● **Written problem**:
Please render the listing from the line with "Click the green Rerun button in Run panel" through the line with "Action: (1008, 842)" as a numbered list, omitting blank lines.

● **Available records**:
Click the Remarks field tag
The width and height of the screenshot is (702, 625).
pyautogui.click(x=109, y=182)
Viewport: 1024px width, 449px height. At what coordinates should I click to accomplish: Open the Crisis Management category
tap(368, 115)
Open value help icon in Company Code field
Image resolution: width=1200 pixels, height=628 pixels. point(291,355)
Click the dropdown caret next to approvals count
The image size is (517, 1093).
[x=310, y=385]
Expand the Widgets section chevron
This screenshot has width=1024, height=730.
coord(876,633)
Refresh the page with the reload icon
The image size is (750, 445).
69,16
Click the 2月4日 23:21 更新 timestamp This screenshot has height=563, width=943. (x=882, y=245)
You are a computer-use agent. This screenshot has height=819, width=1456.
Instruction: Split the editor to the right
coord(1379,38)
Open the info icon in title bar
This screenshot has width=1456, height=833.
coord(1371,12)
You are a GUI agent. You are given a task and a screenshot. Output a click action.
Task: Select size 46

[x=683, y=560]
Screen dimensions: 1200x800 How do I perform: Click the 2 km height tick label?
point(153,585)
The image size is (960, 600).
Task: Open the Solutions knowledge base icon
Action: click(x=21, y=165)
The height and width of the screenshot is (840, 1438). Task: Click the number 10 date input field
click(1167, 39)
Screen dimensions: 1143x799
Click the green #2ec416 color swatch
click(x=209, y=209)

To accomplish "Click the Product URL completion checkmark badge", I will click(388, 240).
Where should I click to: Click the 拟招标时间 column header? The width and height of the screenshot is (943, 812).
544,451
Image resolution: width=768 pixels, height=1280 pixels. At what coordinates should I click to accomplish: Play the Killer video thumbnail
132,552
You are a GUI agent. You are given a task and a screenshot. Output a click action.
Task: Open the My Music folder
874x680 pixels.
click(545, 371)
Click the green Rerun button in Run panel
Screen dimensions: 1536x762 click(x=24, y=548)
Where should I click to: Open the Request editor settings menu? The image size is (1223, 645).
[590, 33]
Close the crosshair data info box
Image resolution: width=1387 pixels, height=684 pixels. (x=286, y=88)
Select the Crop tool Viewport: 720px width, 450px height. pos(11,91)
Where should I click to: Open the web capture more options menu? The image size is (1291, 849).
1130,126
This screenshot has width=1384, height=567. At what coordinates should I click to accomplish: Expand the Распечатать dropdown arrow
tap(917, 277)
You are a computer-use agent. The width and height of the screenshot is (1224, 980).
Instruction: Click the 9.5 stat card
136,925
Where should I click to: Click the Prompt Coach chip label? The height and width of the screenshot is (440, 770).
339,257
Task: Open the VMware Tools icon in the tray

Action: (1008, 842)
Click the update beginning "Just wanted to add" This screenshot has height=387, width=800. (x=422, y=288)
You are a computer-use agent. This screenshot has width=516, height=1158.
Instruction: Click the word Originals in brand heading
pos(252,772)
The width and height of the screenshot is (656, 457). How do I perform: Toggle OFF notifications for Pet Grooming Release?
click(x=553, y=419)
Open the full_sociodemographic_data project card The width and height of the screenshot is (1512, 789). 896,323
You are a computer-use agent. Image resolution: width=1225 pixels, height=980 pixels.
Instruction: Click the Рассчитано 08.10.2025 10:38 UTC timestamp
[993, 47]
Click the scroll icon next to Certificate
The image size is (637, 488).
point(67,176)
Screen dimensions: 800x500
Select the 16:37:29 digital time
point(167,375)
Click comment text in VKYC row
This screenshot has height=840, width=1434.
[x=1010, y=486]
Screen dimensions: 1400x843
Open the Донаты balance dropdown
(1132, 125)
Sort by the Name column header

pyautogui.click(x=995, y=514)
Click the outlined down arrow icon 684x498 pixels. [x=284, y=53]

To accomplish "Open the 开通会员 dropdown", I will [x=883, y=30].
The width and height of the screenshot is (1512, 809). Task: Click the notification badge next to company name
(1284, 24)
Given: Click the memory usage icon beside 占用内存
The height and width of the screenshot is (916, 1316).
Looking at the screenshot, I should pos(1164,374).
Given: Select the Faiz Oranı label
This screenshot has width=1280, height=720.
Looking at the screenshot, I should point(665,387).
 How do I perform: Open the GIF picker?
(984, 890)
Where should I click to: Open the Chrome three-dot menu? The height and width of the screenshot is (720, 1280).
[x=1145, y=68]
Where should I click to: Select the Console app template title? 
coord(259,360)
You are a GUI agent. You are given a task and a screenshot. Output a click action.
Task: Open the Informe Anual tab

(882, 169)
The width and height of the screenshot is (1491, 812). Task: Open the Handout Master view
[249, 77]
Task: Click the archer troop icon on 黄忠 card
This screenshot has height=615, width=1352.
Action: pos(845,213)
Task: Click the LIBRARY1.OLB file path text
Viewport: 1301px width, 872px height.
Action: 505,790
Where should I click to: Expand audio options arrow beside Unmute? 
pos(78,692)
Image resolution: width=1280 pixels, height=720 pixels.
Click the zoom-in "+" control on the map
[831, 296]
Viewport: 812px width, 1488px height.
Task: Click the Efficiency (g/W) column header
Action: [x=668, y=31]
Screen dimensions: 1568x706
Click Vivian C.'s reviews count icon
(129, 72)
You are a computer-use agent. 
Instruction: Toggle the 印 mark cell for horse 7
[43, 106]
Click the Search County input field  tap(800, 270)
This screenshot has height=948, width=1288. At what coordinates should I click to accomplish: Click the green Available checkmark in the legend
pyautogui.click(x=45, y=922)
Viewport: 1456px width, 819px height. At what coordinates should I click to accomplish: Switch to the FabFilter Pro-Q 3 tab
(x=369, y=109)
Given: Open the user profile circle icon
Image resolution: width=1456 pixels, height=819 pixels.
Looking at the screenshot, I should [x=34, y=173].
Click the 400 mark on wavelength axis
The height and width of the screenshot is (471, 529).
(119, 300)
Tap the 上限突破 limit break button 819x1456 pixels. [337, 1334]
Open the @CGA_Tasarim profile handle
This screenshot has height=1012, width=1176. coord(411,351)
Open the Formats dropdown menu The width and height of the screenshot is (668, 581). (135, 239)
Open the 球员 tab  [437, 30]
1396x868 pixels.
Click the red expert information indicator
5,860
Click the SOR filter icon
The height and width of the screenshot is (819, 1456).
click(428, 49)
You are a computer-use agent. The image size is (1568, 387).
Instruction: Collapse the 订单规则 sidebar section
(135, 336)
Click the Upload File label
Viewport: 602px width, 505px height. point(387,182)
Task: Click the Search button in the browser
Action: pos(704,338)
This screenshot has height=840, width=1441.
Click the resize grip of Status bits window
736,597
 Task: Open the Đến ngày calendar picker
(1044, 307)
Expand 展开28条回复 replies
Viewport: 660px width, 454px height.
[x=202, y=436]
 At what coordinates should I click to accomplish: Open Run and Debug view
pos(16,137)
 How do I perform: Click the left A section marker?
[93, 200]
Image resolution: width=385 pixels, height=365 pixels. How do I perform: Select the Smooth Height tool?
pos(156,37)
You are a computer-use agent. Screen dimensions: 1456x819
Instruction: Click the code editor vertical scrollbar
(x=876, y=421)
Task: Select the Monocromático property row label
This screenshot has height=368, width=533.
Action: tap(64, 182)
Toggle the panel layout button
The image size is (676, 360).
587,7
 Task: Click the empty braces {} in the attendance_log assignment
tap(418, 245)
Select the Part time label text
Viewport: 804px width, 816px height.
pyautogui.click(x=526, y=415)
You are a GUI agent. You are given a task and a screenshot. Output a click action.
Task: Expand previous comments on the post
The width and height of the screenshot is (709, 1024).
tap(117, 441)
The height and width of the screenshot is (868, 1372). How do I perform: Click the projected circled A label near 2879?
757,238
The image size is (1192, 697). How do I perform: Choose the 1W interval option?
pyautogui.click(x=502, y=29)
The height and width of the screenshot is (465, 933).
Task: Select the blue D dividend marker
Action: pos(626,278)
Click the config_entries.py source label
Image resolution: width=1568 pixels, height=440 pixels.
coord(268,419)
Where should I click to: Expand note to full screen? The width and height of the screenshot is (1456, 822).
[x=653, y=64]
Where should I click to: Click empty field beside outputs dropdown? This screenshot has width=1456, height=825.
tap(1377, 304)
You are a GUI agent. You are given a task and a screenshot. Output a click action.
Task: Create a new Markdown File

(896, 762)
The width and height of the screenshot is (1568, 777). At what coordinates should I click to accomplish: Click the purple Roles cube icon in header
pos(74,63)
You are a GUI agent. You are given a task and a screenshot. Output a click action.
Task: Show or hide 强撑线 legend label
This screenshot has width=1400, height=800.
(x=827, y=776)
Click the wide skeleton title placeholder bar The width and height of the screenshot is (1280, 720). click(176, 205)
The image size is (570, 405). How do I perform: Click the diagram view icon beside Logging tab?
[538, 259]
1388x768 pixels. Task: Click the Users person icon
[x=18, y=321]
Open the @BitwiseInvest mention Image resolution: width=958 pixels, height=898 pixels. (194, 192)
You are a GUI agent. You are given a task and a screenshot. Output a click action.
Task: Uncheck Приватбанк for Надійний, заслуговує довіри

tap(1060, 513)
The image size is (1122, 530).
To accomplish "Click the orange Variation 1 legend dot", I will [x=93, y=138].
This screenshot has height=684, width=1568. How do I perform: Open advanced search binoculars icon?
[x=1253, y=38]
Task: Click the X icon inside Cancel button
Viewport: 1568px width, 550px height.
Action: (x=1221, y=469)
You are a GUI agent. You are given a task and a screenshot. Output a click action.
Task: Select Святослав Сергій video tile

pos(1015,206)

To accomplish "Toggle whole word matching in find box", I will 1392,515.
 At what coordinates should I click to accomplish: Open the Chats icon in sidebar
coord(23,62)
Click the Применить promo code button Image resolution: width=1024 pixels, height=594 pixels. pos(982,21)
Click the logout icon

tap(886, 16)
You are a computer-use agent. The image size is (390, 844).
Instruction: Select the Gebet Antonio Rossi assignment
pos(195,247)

● **Written answer**:
1. Click the green Rerun button in Run panel
2. Screen dimensions: 1536x762 click(x=24, y=548)
3. Where should I click to: Open the Request editor settings menu? The image size is (1223, 645).
4. [590, 33]
5. Close the crosshair data info box
6. Image resolution: width=1387 pixels, height=684 pixels. (x=286, y=88)
7. Select the Crop tool Viewport: 720px width, 450px height. pos(11,91)
8. Where should I click to: Open the web capture more options menu? The image size is (1291, 849).
9. 1130,126
10. This screenshot has width=1384, height=567. At what coordinates should I click to accomplish: Expand the Распечатать dropdown arrow
11. tap(917, 277)
12. You are a computer-use agent. The width and height of the screenshot is (1224, 980).
13. Instruction: Click the 9.5 stat card
14. 136,925
15. Where should I click to: Click the Prompt Coach chip label? The height and width of the screenshot is (440, 770).
16. 339,257
17. Task: Open the VMware Tools icon in the tray
18. Action: (1008, 842)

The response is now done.